Pre-eminent in this noble task is John O'Sullivan who notes how the conflict in Georgia has brought into focus the stark divisions in the political structure of the world, arguing that it "is really a three-way struggle between authoritarians, national democrats, and global legalists."

And, while one might expected the "global legalists" to have rushed to the barricades to defend the "international norms", the odd thing, writes O'Sullivan, is that when the crisis broke, it was the national democrats from whom the show of solidarity with the Georgians came.

Thus, he avers, the EU argument that pooling sovereignty leads to greater real power proved to be a sham - it led in practice to collective impotence and self-deception. This post-modern war has proved the limits of soft power and the emptiness of global legalism without roots in democratic support.

If the Georgian conflict has proved a blow to the self-esteem and ambitions of the "colleagues", however, already the camp followers are attempting to pick up the pieces.

In the Irish Times this weekend, John Palmer - founding political director of the European Policy Centre in Brussels and previously European editor of The Guardian - makes a case for a new post-conflict relationship between the EU and its eastern neighbours.

Amazingly, he argues for a "United Commonwealth of Europe", which would include Russia and the former Soviet satellites, within the framework of the Council of Europe. This, suggests, would replicate the EU's own arrangement for deciding issues of mutual interest "through both co-operation and a degree of sovereignty sharing."

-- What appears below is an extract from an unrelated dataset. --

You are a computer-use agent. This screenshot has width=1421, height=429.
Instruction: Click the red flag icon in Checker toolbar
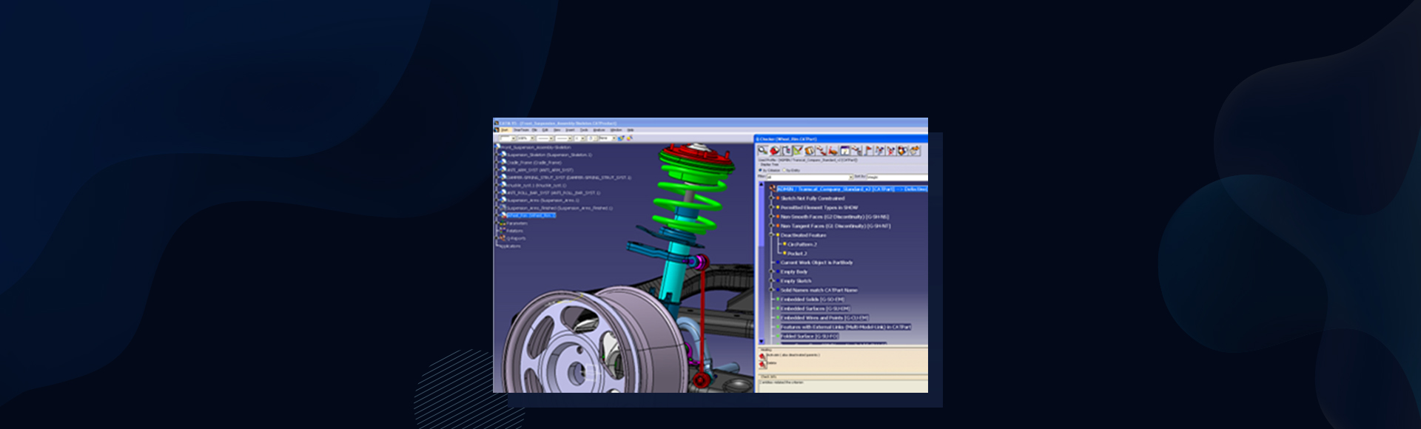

Acknowledging that Russia under Putin's authoritarian rule "may neither qualify for nor be interested in membership" (how could he do otherwise - when did Russia ever "share" sovereignty?), Palmer still contends that this is a strategy which would attract Russian democrats who have always aspired to be part of "the European family".

But, at the heart of Palmer's piece is a lament that the European Union could play a more constructive role only "if it could overcome its own internal divisions," with that observation that "EU governments seem bereft of ideas for a long-term strategy to overcome a looming new division on the Eurasian continent."

Indeed, that is the reality. As my co-editor so often observes, there is no common interest between the 27 disparate states of the EU and without that, it is difficult to see how they can cobble together a coherent – or any – long-term strategy.

This, though, does not mean it will not continue trying to pull its mad edifice together and, come the autumn political season, we will see many pronouncements from the "colleagues" on the direction to take.

Nevertheless, more and more, it is becoming apparent that the EU is a wounded animal, stranded by its own unrealistic ambitions, compounded by its complete lack of ability to deliver. All the talk in the world will not fix this problem, which can only get worse as that inconvenient reality continues to intrude. In Georgia, therefore, we may just have seen the high-water mark of European ambitions.